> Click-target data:
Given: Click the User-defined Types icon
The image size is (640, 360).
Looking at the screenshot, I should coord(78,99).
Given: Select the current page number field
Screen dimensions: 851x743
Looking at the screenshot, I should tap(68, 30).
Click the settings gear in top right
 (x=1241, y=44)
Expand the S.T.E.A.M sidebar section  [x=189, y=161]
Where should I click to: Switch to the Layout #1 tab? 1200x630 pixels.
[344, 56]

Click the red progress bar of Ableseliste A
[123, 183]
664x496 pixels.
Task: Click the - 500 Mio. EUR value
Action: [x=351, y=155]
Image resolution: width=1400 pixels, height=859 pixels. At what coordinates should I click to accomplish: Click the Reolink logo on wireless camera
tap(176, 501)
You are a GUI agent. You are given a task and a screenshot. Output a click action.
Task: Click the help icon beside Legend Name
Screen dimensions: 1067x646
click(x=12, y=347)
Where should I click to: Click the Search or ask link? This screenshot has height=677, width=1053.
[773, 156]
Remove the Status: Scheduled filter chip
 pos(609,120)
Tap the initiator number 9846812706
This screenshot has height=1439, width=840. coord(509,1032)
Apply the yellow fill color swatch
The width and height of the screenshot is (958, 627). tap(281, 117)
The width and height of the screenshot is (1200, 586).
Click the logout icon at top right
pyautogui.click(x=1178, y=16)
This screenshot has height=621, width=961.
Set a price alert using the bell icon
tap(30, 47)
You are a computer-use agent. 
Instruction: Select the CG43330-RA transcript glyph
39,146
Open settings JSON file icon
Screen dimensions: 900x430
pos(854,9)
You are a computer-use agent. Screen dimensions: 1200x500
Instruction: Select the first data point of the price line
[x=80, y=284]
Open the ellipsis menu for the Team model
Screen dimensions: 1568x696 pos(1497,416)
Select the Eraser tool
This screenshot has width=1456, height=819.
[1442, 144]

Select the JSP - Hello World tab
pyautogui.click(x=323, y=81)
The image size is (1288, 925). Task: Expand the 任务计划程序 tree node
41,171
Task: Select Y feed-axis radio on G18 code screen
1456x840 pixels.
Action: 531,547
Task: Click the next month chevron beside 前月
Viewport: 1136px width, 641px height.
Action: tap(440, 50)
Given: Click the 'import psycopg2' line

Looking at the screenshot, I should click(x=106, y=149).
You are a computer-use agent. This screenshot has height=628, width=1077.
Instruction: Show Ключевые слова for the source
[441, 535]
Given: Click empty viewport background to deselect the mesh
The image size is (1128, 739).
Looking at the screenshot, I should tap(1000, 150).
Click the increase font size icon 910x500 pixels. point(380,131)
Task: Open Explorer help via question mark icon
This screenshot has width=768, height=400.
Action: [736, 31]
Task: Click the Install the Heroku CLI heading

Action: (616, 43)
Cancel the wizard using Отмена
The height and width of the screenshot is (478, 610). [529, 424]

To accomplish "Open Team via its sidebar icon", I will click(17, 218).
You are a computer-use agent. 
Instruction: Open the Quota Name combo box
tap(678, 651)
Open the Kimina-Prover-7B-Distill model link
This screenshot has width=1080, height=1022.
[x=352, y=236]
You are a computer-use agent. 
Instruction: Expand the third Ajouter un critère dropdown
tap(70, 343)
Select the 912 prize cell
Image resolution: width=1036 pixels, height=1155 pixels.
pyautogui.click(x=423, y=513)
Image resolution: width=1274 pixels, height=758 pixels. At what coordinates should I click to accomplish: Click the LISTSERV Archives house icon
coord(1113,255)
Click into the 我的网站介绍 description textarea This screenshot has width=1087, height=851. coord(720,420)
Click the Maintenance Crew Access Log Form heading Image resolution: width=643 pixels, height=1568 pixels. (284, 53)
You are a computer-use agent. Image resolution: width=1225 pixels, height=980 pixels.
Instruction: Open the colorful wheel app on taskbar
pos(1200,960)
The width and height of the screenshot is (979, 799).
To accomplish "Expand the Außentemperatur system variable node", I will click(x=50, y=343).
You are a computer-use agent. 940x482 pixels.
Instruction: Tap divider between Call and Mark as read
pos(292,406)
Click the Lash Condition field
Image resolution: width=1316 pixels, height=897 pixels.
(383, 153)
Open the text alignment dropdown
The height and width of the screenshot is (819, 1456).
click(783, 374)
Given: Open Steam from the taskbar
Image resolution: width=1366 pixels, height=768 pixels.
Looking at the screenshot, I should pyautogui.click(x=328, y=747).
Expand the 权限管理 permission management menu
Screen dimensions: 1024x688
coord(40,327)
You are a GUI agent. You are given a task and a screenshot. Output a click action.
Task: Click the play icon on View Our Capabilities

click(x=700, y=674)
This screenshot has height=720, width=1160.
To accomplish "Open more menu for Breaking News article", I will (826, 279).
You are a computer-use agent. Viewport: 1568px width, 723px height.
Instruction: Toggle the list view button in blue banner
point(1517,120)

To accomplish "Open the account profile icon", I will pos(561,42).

> Written problem: Reproduce the items word for word from their first line through the line containing "Action: [x=351, y=155]", including both of those lines.

> Result of the task:
Given: Click the User-defined Types icon
The image size is (640, 360).
Looking at the screenshot, I should coord(78,99).
Given: Select the current page number field
Screen dimensions: 851x743
Looking at the screenshot, I should tap(68, 30).
Click the settings gear in top right
 (x=1241, y=44)
Expand the S.T.E.A.M sidebar section  [x=189, y=161]
Where should I click to: Switch to the Layout #1 tab? 1200x630 pixels.
[344, 56]

Click the red progress bar of Ableseliste A
[123, 183]
664x496 pixels.
Task: Click the - 500 Mio. EUR value
Action: [x=351, y=155]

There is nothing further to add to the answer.